* **Provided passage**
+--
There is evidence the numbers of dead and sickened by Ebola in West Africa may "vastly underestimate the magnitude of the outbreak," the World Health Organization said Thursday. The U.N. health agency said it was prepared for the crisis to continue for months.
With more than 1,060 deaths and 1,975 sickened, the Ebola outbreak is already the deadliest ever.
"Staff at the outbreak sites see evidence that the numbers of reported cases and deaths vastly underestimate the magnitude of the outbreak," WHO said.
Liberian officials faced a difficult choice Thursday: deciding which handful of Ebola patients will receive an experimental drug that could prove life-saving, ineffective or even harmful.
ZMapp, the untested Ebola drug, arrived in the West African country late Wednesday. A day later, no one had yet received the treatment, which officials said would go to three people.
A sick woman waits in an ambulance to be admitted to a newly-opened Ebola isolation centre in Monrovia, Liberia. (John Moore/Getty)
The outbreak, which was first identified in March in Guinea and since spread to Liberia, Sierra Leone and Nigeria, has overwhelmed the already strained health systems in West Africa and raised questions about whether authorities are doing enough to respond.
+--
* **Given information**
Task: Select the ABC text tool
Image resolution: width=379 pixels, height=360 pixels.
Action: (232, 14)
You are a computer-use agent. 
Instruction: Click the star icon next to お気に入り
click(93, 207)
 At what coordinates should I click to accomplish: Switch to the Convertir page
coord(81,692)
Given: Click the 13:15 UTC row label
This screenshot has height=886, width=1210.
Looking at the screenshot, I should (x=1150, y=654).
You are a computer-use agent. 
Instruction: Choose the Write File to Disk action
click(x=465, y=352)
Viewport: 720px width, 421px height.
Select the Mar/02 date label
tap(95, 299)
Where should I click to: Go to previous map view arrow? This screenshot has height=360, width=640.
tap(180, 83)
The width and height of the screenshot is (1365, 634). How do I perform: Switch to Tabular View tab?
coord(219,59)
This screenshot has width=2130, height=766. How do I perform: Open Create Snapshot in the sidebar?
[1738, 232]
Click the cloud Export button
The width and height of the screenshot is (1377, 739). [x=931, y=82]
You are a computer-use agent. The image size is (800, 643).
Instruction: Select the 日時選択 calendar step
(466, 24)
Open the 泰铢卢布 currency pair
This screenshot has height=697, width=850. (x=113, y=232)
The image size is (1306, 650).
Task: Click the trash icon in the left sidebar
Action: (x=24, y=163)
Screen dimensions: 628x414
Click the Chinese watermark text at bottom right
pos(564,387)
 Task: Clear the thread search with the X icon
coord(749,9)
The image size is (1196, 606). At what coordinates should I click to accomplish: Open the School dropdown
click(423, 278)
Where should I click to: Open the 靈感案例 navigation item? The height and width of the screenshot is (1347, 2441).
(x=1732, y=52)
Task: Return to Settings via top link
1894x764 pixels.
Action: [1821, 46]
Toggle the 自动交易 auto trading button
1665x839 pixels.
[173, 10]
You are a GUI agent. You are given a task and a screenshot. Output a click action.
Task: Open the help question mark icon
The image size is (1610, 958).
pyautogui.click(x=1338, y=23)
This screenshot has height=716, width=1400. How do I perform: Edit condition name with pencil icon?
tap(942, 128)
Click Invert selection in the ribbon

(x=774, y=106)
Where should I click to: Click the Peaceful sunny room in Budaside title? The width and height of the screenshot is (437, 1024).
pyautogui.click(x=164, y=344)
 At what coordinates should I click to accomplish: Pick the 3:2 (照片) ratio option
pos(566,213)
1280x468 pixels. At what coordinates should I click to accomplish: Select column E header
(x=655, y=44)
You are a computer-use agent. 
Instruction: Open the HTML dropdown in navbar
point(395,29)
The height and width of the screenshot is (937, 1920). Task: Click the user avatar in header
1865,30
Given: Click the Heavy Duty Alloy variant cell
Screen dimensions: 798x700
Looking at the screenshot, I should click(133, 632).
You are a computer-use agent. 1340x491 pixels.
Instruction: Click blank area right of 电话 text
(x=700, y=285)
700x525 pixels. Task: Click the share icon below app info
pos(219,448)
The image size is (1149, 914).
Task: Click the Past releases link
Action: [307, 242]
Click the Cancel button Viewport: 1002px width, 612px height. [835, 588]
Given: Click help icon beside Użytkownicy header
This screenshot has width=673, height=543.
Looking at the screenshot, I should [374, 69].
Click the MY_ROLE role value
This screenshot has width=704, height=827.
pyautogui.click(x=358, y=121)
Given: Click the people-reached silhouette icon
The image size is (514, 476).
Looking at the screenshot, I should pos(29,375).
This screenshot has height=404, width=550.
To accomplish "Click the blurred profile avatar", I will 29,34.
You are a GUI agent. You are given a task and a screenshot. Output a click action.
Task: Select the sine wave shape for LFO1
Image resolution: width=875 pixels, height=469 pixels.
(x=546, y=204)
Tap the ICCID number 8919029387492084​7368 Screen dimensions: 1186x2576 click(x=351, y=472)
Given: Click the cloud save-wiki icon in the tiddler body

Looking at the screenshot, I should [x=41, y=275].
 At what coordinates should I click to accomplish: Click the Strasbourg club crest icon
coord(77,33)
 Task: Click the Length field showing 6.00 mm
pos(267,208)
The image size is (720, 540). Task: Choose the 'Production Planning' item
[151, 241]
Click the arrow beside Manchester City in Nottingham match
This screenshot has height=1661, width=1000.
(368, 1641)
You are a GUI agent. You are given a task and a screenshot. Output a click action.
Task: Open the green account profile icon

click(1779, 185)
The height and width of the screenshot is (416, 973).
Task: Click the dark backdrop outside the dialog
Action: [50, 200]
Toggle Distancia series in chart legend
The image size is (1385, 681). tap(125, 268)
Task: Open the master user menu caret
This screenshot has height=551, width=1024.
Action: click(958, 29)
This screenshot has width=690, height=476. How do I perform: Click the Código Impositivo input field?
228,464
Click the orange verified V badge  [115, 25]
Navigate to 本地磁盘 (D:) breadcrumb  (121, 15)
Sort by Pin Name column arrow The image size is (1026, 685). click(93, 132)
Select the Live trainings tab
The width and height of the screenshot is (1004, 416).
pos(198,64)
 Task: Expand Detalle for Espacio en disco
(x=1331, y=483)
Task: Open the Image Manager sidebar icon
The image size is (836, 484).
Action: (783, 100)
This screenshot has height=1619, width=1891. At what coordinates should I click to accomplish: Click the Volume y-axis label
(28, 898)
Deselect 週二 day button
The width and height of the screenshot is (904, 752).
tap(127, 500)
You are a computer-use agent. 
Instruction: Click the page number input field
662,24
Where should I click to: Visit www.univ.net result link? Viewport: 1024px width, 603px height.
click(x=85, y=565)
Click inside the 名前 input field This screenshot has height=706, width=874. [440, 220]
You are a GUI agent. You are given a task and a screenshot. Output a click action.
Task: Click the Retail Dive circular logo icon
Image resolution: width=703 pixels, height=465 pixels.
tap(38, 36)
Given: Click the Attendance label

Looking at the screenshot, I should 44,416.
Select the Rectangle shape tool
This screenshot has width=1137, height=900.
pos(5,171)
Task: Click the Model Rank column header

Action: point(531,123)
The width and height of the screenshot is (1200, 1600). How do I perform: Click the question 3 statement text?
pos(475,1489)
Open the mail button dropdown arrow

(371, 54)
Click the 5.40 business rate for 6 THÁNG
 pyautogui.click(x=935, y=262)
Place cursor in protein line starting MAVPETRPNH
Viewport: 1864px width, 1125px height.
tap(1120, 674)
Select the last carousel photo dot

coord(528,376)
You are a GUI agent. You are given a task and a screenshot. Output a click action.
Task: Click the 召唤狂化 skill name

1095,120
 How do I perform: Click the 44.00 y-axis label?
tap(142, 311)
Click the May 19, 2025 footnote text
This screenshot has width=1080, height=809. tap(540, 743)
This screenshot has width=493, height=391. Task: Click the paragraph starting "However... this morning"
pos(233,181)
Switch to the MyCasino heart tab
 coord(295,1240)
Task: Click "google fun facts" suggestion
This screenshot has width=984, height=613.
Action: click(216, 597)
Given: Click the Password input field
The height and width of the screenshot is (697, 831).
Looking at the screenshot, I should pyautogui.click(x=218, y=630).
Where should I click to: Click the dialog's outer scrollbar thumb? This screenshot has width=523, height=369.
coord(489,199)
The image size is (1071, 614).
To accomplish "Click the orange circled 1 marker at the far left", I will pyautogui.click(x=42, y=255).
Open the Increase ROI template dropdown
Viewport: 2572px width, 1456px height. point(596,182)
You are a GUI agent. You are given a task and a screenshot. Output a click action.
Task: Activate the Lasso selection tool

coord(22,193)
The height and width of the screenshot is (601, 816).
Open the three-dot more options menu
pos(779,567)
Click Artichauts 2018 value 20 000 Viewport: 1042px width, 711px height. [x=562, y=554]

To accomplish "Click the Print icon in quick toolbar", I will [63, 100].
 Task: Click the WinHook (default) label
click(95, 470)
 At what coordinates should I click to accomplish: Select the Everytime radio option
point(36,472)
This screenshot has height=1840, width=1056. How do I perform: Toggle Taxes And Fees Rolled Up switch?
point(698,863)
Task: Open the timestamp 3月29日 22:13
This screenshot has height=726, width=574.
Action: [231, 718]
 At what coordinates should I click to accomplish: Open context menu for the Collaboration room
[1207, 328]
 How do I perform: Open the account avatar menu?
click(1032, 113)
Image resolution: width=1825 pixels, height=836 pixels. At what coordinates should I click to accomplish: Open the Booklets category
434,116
+--
* **Explore the material**
1) In the Ebola article above, condense the paragraph beginning "ZMapp, the untested Ebola drug" into a single shorter sentence that keeps its main facts.
2) Please translate this sentence from the Ebola article into Spanish: "With more than 1,060 deaths and 1,975 sickened, the Ebola outbreak is already the deadliest ever."
3) Reproduce the passage of the Ebola article word for word, starting at "ZMapp, the untested" and ending at "to three people.".

* **Answers for each item**
1) ZMapp, an untested Ebola drug meant for three people, arrived in Liberia late Wednesday, but by the next day no one had yet received it.

2) Con más de 1.060 muertes y 1.975 enfermos, el brote de ébola ya es el más mortífero de la historia.

3)
ZMapp, the untested Ebola drug, arrived in the West African country late Wednesday. A day later, no one had yet received the treatment, which officials said would go to three people.